本文
==============================

さすがに「花」の思いも捨てておけずに、と直訳できるが、「花」は何を指しているのか。妾のお花か、庭に植えた桜か。結論から言えば両方の意味を重ねているわけだが、その場合、お花の思いとは何かということが引っかかってくる。なぜなら、花の思いも無視できずに喜兵衛は親しい者に三人を招いて花見の宴を催す(無隔者二三人招て酒宴を催し)からだ。
それともなんだろうか。お花が花見を望んだのだろうか。「ねえねえ、喜兵衛さまったら、お花、退屈しちゃった。せっかく桜が満開なんだから、お客さんも呼んでお花見でもしましょうよぅ。ホラ、新人のイケメン、伊右衛門くん?とかも呼んで遊びましょ。そしたら、お花、お梅ちゃんと琴を弾いてあげるから」とかなんとかせがまれた喜兵衛は鼻の下を伸ばして「お花も甘えんぼちゃんよのう」とか言って、よし今日は花見じゃあとなったのだろうか。
ちょっと考えてみて、この案は却下した。『雑談』のお花は美人であるだけでなく、才覚も備えたしっかり者で慎ましい性格の女として描かれていて雇い主におねだりをするようには思えないし、これではお花が伊右衛門に気のあることを喜兵衛があらかじめ知っていたことになってしまう。これには無理がある。
そうするとやはり「花」とは桜の木ということになる。喜兵衛は満開の桜に誘われて花見を催した、そう考えた方がわかりやすい。しかし、同時にこの文章の「花」はやはりお花のことでもある。だから、今まさに満開の桜と、美しい盛りの妾のお花、一人占めしてながめていたこの二つの花を見せびらかしたい思いに駆られた、と考えるのが常識的なところだろう。
しかし、それなら、お梅はどうなる。『雑談』では影が薄いが、お花と見間違えるほどの美しさだったという彼女の名前も花の名前だ。
こう考えてきて、常識的な線で踏みとどまればよいものを、ふと妄想がふくらんできてしまった。
以下、私の妄想である。

お花は造花ではないか

お岩とお花を記紀神話イワナガヒメコノハナサクヤヒメに当てる説がかねてよりあった。私自身は、お岩というひとは江戸時代にたしかに実在した女性だという確信があったし、だいいち、江戸の都市伝説の起源をたずねるのに記紀神話とはいくらなんでもさかのぼりすぎだろうと思っていたが、お花のことをあれこれ考えているうちに半分だけ当たっていると思えてきた。

==============================

データ内容
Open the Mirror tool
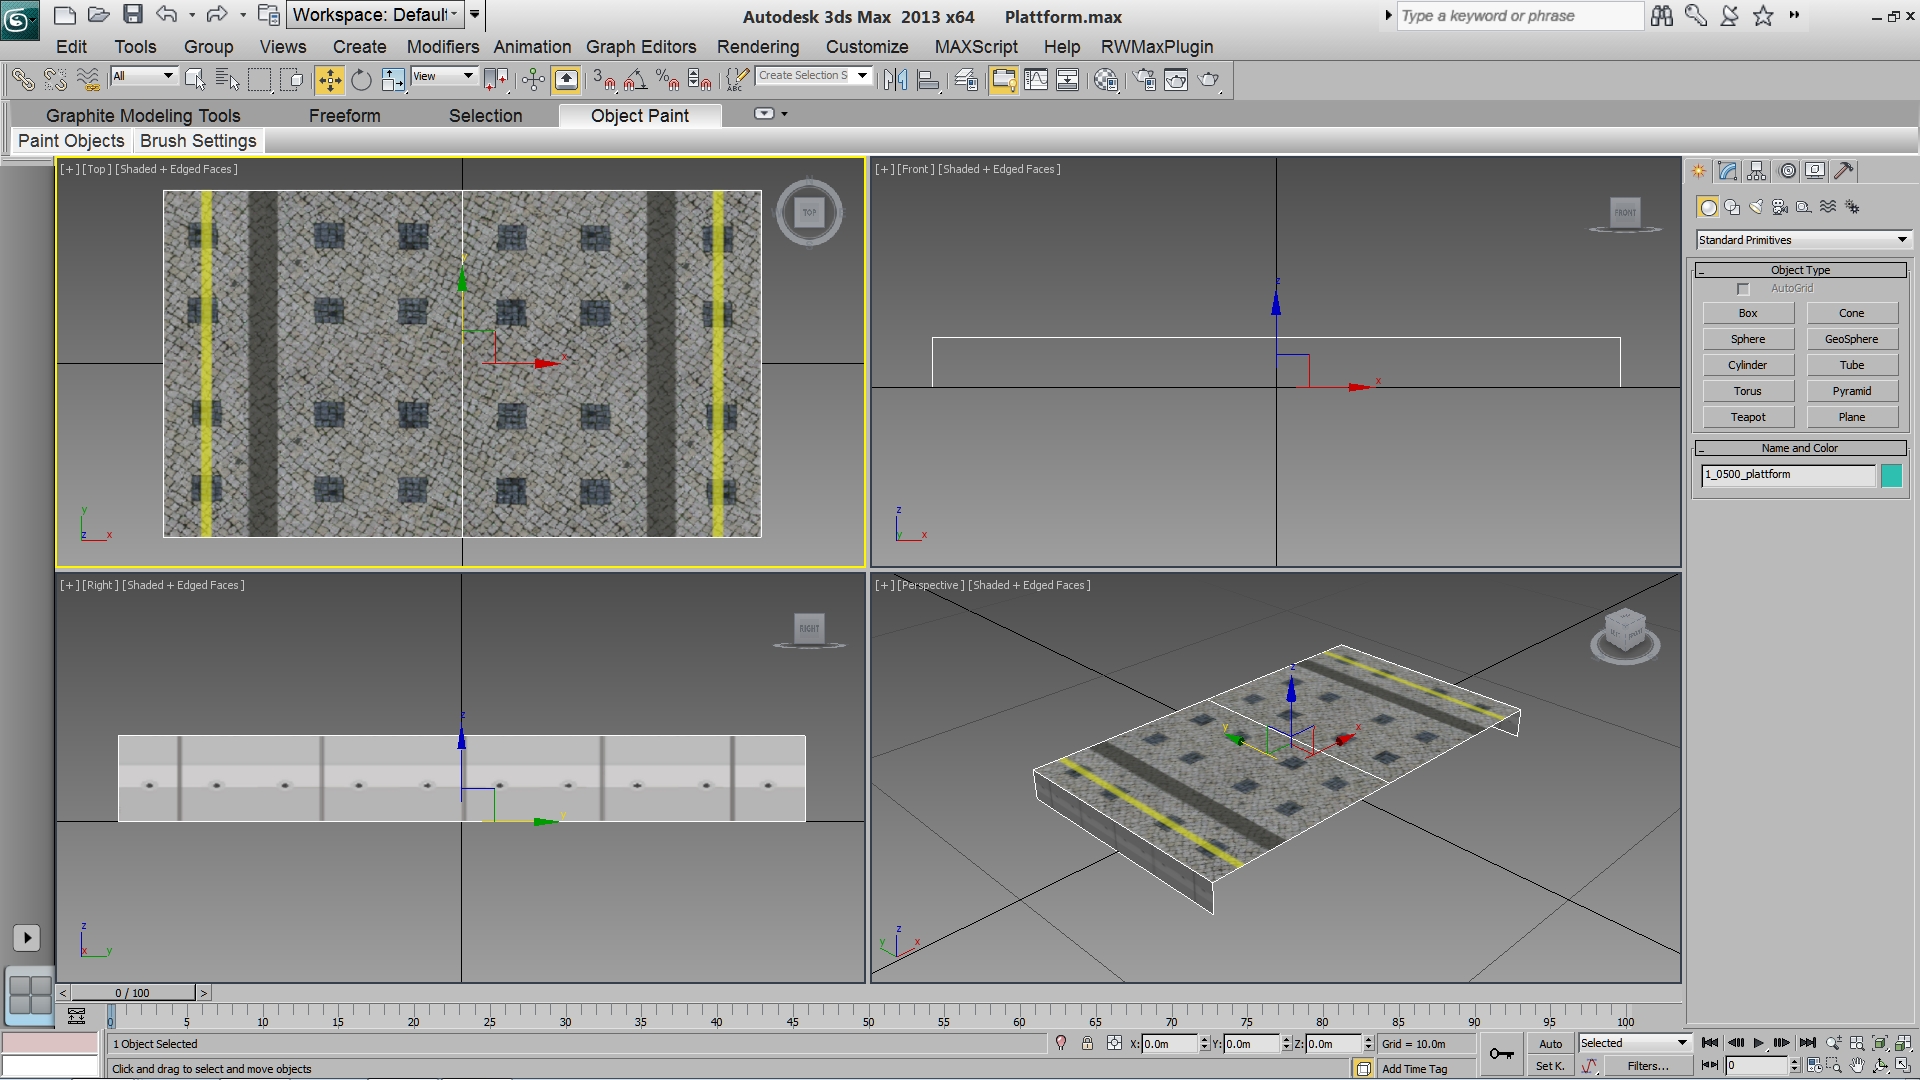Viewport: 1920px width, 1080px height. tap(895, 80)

==============================

課題の指示
1. 本文について、次の問いに答えよ。
(a) 『雑談』のお花はどのような性格の女として描かれているか。
(b) お梅はどれほどの美しさだったとされているか。
(c) 筆者は、お岩というひとについてどのような確信を持っていたか。
2. 本文の「そうするとやはり「花」とは桜」から「け当たっていると思えてきた。」までを、一字も変えずに返せ。
3. お岩とお花をめぐる本文を、最後の文のあとから書き継げ。

解答は以下
1.
(a) 美人であるだけでなく、才覚も備えたしっかり者で慎ましい性格の女。
(b) お花と見間違えるほどの美しさ。
(c) 江戸時代にたしかに実在した女性だという確信。

2.
そうするとやはり「花」とは桜の木ということになる。喜兵衛は満開の桜に誘われて花見を催した、そう考えた方がわかりやすい。しかし、同時にこの文章の「花」はやはりお花のことでもある。だから、今まさに満開の桜と、美しい盛りの妾のお花、一人占めしてながめていたこの二つの花を見せびらかしたい思いに駆られた、と考えるのが常識的なところだろう。
しかし、それなら、お梅はどうなる。『雑談』では影が薄いが、お花と見間違えるほどの美しさだったという彼女の名前も花の名前だ。
こう考えてきて、常識的な線で踏みとどまればよいものを、ふと妄想がふくらんできてしまった。
以下、私の妄想である。

お花は造花ではないか

お岩とお花を記紀神話イワナガヒメコノハナサクヤヒメに当てる説がかねてよりあった。私自身は、お岩というひとは江戸時代にたしかに実在した女性だという確信があったし、だいいち、江戸の都市伝説の起源をたずねるのに記紀神話とはいくらなんでもさかのぼりすぎだろうと思っていたが、お花のことをあれこれ考えているうちに半分だけ当たっていると思えてきた。

3.
お岩というひとはいた。その名前は江戸時代の女性名としては珍しくないもので、歌舞伎の伝統とも記紀神話とも関係ない。健康で長生きしてほしいという親の願いから名付けられたものだったろう。
しかし、お花という名前は、お岩のライバルとして記紀神話コノハナサクヤヒメから連想して名付けられた架空の名前だったのではないか。もちろん、名付け親は『雑談』の作者である。『雑談』の作者は、お花にあたる人物の名前を知らなかったか、あるいは何か事情があって伏せたかったかして、彼女の名前を創作する必要があった。そこで記紀神話をヒントに、お岩を追い落として妻の座に納まる女ならお花に決まっているじゃないかと考えた。
『雑談』が書かれる前にあった伝承、原「お岩伝説」に登場する伊右衛門後妻の名がどのようなものであったのか、新資料が発見されでもしない限りわからない。あるいは「書上」にあるように「おこと」といったかもしれない。ただし、「おこと」という名は『雑談』のお花が琴が上手い(娘のお染に至っては名人も驚くほどの上手)とされていることから名付けられた可能性もあるので、お花でなければおことだと決められるわけではない。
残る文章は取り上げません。